Azure AI Search Simulator

A local simulator for Azure AI Search that allows developers to learn, experiment, and test Azure AI Search concepts without requiring an actual Azure subscription.

Overview

The Azure AI Search Simulator provides a local implementation of the Azure AI Search REST API, enabling you to:

🔍 Learn Azure AI Search concepts in a safe, cost-free environment
🧪 Test your search configurations before deploying to Azure
🚀 Develop search-powered applications without Azure dependencies
📚 Experiment with indexing pipelines and skillsets

Features

✅ Implemented

Index Management: Create, update, delete, and list search indexes
Document Operations: Upload, merge, mergeOrUpload, and delete documents (Push model)
Full-Text Search: Simple and Lucene query syntax
Filtering: Basic OData filter expressions (eq, ne, gt, lt, ge, le, search.in)
Sorting & Paging: OrderBy, top, skip support
Field Selection: $select parameter support
Highlighting: Search result highlighting
Faceted Navigation: Value facets and interval/range facets
Autocomplete: Term-based autocomplete
Suggestions: Prefix-based suggestions
Vector Search: Cosine similarity with Collection(Edm.Single) fields
Hybrid Search: Combined text and vector search scoring
Authentication: API keys, simulated JWT tokens, and Entra ID (Azure AD) support
Role-Based Access Control: Full RBAC with 6 Azure Search roles
Managed Identity: Resource-level identity for data sources, indexers, and skills
Storage: LiteDB for index metadata, Lucene.NET for document indexing
Data Sources: Azure Blob Storage, ADLS Gen2, and file system connectors
Indexers: Automated document ingestion with field mappings and status tracking (Pull Mode)
Document Cracking: Extract text/metadata from PDF, Word, Excel, HTML, JSON, CSV, TXT
Skillsets: Skill pipeline with text transformation and embedding skills
Document Extraction Skill: Extract content from base64/URL file_data with content-type detection and parsingMode support
Index Projections: One-to-many indexing — fan out chunks into a secondary index
Azure OpenAI Embedding Skill: Generate vector embeddings via Azure OpenAI API
Local Embedding Models: Generate embeddings locally via ONNX Runtime (no Azure OpenAI required)
Custom Web API Skill: Call external REST APIs for custom processing
Error Handling: OData-compliant error responses
Docker Support: Containerized deployment with docker-compose
Azure SDK Compatibility: Works with official Azure.Search.Documents SDK
Search Debug: Query diagnostics with subscore breakdown for hybrid/vector searches (debug parameter)
Synonym Maps: CRUD management, Solr format, query-time synonym expansion
Scoring Profiles: Text weights, freshness, magnitude, distance, and tag functions with interpolation and aggregation modes
Similarity Algorithms: Configurable BM25 (k1/b parameters) and ClassicSimilarity (TF-IDF).
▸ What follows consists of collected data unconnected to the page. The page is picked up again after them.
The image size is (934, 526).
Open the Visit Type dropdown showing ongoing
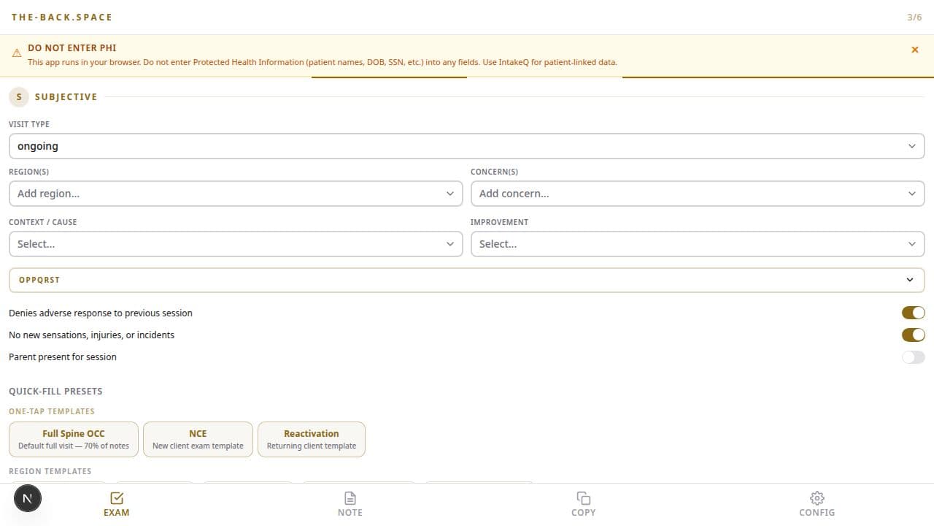pyautogui.click(x=466, y=146)
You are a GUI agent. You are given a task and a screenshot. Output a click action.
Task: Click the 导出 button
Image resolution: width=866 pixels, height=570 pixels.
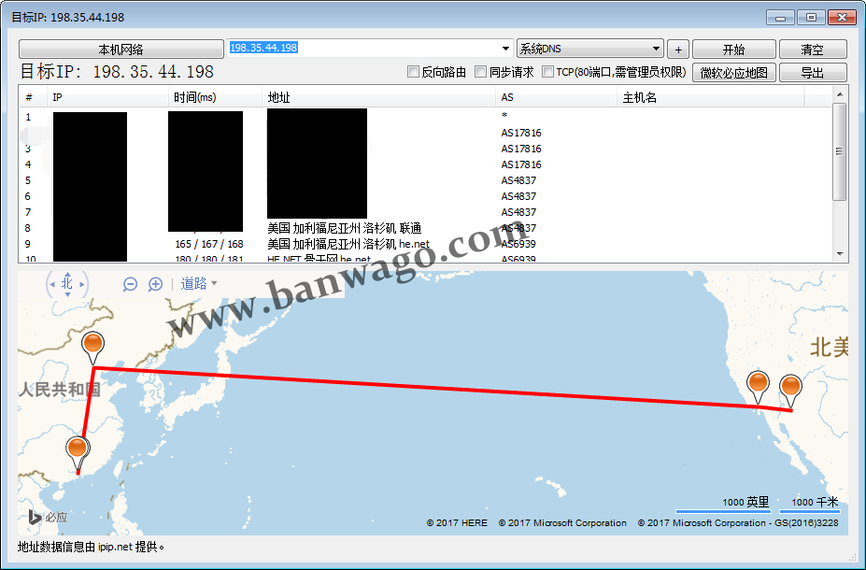[x=812, y=73]
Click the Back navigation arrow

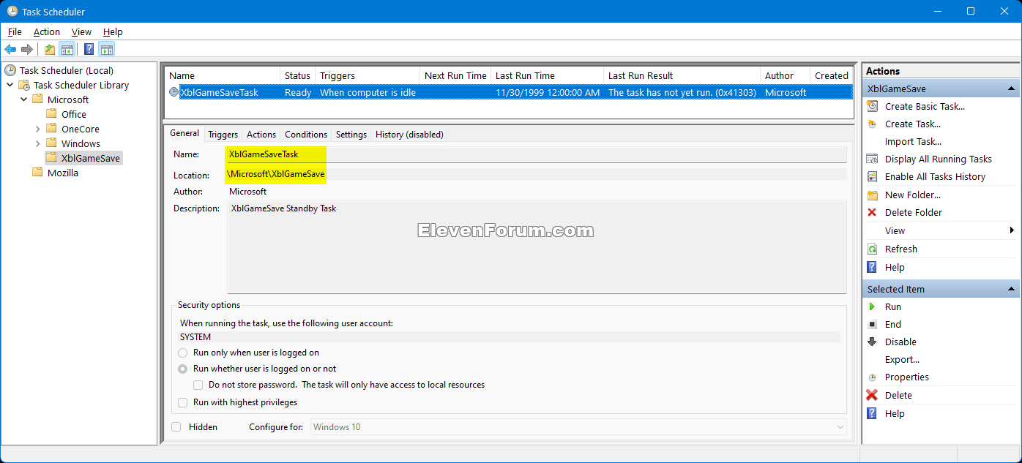[10, 49]
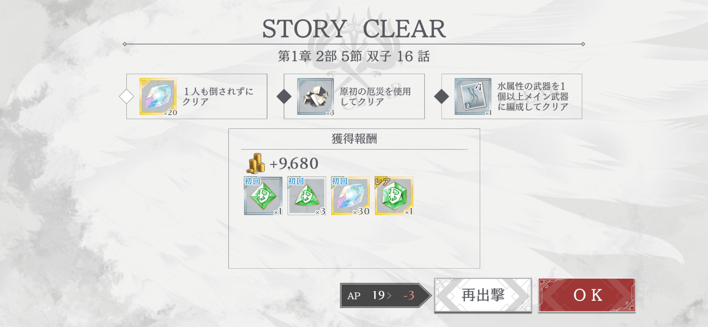The height and width of the screenshot is (327, 708).
Task: Select the water weapon ticket ×1 reward
Action: 473,97

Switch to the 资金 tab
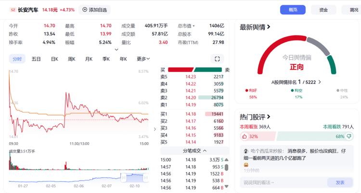click(x=323, y=10)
Per-index similarity with @search.features support

🔜 Planned (Future Phases)

Azure SQL / Cosmos DB connectors
Admin UI dashboard

Quick Start

Prerequisites

.NET 10.0 SDK
Visual Studio 2022 / VS Code / JetBrains Rider

Installation

# Clone the repository
git clone https://github.com/your-org/azure-ai-search-simulator.git
cd azure-ai-search-simulator

# Build the solution
dotnet build

# Run the simulator (HTTPS - recommended for Azure SDK compatibility)
dotnet run --project src/AzureAISearchSimulator.Api --urls "https://localhost:7250"
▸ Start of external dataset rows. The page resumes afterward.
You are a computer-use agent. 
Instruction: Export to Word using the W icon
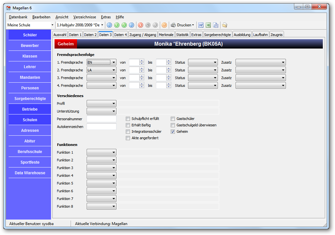click(x=201, y=25)
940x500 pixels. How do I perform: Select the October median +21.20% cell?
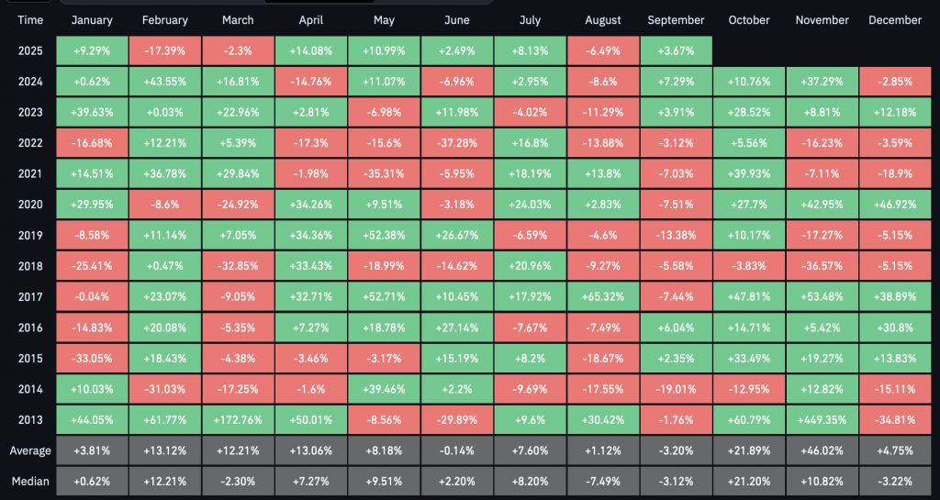coord(748,483)
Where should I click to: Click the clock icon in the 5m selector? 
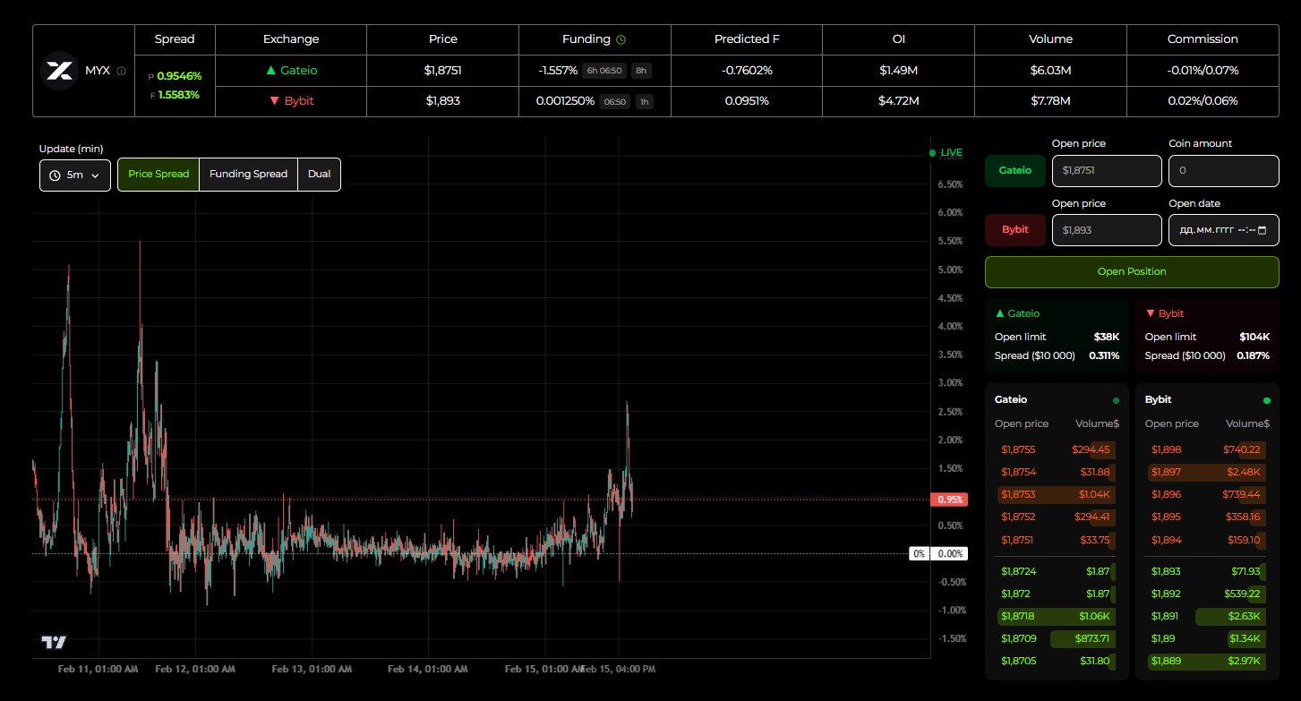point(55,175)
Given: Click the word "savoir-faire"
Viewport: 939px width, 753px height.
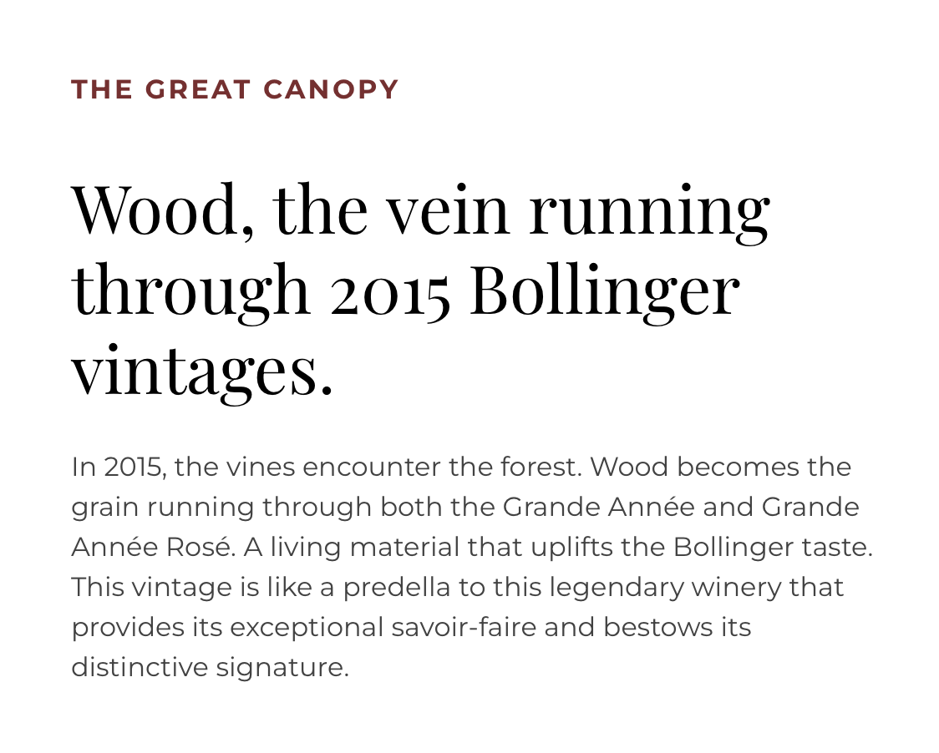Looking at the screenshot, I should pyautogui.click(x=464, y=627).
# API available at https://localhost:7250

Running with Docker

Using the Pre-built Image (Recommended)

A pre-built Docker image is published to GitHub Container Registry on every release:

# Pull the latest image
docker pull ghcr.io/Ellerbach/azure-ai-search-simulator:latest

# Or pull a specific version
docker pull ghcr.io/Ellerbach/azure-ai-search-simulator:1.0.0

# Run the container
docker run -d --name azure-ai-search-simulator \
  -p 7250:8443 -p 5250:8080 \
  -v search-data:/app/data \
  -v lucene-indexes:/app/lucene-indexes \
  -v ./logs:/app/logs \
  -v ./files:/app/files \
  -v ./src/AzureAISearchSimulator.Api/data/models:/app/models:ro \
  ghcr.io/Ellerbach/azure-ai-search-simulator:latest

# API available at https://localhost:7250 (HTTPS) or http://localhost:5250 (HTTP)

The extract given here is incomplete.